Video-assisted laryngoscopy for pediatric tracheal intubation in the emergency department: a multicenter study of clinical outcomes
Miller KA, Dechnik A, Miller AF, et al. Ann Emerg Med. Published online October 15, 2022. doi:10.1016/j.annemergmed.2022.08.021
SUMMARY:
Pediatric airways have lower first-pass success rates (reported to be as low as 50%) and higher rates of physiologic deterioration than adult airways, probably because they are performed less often, and because of differences in airway anatomy and in physiologic predisposition to bradycardia.
The value of video laryngoscopy (VL) is a major point of discussion among providers, who often have strong options on the topic, as well as in the literature. Overall studies and meta-analyses have yielded mixed results.

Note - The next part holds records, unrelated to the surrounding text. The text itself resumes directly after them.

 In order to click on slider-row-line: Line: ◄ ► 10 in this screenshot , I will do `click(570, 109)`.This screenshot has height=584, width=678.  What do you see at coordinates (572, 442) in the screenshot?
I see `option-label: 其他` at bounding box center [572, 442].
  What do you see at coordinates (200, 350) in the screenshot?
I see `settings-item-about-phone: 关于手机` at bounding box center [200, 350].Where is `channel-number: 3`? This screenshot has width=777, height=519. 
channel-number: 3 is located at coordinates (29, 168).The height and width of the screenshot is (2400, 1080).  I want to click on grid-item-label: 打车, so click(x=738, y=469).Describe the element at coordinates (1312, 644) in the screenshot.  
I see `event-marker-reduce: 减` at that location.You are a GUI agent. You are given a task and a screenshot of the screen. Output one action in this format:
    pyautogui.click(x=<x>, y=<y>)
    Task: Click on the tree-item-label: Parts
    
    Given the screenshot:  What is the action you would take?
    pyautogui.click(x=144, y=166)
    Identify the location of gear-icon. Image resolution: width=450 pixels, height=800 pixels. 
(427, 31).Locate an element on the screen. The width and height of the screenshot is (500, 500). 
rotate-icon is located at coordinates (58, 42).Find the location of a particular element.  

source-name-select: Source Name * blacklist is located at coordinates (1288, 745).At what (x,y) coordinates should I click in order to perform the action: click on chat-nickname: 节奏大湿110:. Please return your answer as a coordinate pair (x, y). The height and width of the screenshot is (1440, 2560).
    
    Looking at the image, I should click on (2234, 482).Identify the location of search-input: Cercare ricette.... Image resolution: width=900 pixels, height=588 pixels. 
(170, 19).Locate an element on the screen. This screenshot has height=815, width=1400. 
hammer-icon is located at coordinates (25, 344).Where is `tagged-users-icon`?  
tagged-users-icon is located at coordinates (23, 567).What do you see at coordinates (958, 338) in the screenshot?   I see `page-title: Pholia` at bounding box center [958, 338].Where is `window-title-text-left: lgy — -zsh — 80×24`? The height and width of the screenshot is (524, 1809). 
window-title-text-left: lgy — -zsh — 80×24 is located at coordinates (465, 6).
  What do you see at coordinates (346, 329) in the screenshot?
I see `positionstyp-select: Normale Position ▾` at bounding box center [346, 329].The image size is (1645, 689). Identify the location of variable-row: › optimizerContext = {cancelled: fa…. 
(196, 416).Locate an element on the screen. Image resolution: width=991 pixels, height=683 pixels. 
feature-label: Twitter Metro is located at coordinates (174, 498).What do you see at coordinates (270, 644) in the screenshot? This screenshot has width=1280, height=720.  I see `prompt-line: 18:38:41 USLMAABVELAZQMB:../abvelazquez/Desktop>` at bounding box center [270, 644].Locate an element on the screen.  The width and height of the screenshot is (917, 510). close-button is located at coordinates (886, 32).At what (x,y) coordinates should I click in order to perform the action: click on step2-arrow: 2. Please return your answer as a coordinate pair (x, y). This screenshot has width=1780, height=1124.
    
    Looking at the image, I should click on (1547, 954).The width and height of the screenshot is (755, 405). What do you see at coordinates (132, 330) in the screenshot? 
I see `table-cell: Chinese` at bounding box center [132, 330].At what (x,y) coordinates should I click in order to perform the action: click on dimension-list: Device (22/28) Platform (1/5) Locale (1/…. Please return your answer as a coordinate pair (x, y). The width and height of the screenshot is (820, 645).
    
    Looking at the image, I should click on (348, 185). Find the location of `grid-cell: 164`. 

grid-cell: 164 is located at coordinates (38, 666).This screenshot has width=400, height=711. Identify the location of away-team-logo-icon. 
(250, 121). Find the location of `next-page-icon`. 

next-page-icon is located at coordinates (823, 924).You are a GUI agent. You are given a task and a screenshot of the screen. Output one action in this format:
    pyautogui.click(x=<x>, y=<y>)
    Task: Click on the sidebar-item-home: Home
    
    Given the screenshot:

The most recent large published effort was the Videography in Pediatric Resuscitation (VIPER) trial, which did not report a higher success rate with VL among approximately 500 children.
In this study, the authors essentially asked the same question as that in VIPER, and used of 2 existing prospectively collected data sets (from the National Emergency Airway Registry for Children [NEAR4KIDS] and Pediatric Emergency Medicine Airway Education Collaborative) comprising data from 11 pediatric EDs in the United States and Canada from 2017 to 2021.
Successful attempts were defined as successful endotracheal tube placement in the trachea before removal of the laryngoscope (1 blade insertion, not 1 endotracheal tube insertion).
Data from 1,412 intubations were analyzed: the median patient age was 37 months, and VL was used in 76.2% of cases.
The overall first-attempt success rate was 70%, and the site-level variation ranged from 56.4% to 85.1%.
In multivariable regression models, VL was associated with higher first-attempt success (adjusted OR 2.01).
The authors analyzed many minor and severe adverse airway outcomes and found that patients intubated with VL had nonsignificantly lower odds of any adverse airway outcome (adjusted OR 0.74), and significantly lower odds of experiencing a severe adverse airway outcome (adjusted OR 0.70) or severe hypoxemia, defined by oxygen saturation <80% (adjusted OR 0.70).
Substantial site-level variation in VL use was observed (range from 12.9% to 97.8%), and sites with high use of VL (>80%) had higher first-attempt success even after adjustment for laryngoscope use in individual patients (adjusted OR 2.30).
This was a well-done study whose primary limitation was that it was not a trial; therefore, why VL was used in some cases and not others, or why the site-specific variation was so high, is unknown. Because practitioners could use direct VL, indirect VL, or both, the use of direct VL might perhaps have driven the difference (eg, resident looking in the mouth with a CMAC and attending looking at the screen with some coaching), but unfortunately, data on how many cases received each form of DL are not reported, and video was not collected for all cases, as in the VIPER trial, so this aspect cannot be reviewed.
EDITOR’S COMMENTARY: The authors of this well-done study come out reasonably strong in saying that we should move toward VL for all pediatric intubations, because of a combination of higher first-pass success and lower adverse airway outcomes. However, the data are observational, and despite adjustments and an excellent statistical plan, unmeasured variables might possibly explain the observed difference. Also, we need to consider the data in the context of other published studies on the topic, including VIPER, which showed no difference. It does seem like the more you use VL, the better you get at it (which makes sense), and this study opens the door to the idea that not all VL may be the same, and some techniques and devices may be better than others. I think we are at the point where you should practice and learn VL on kids but not at the point of mandated use for all cases.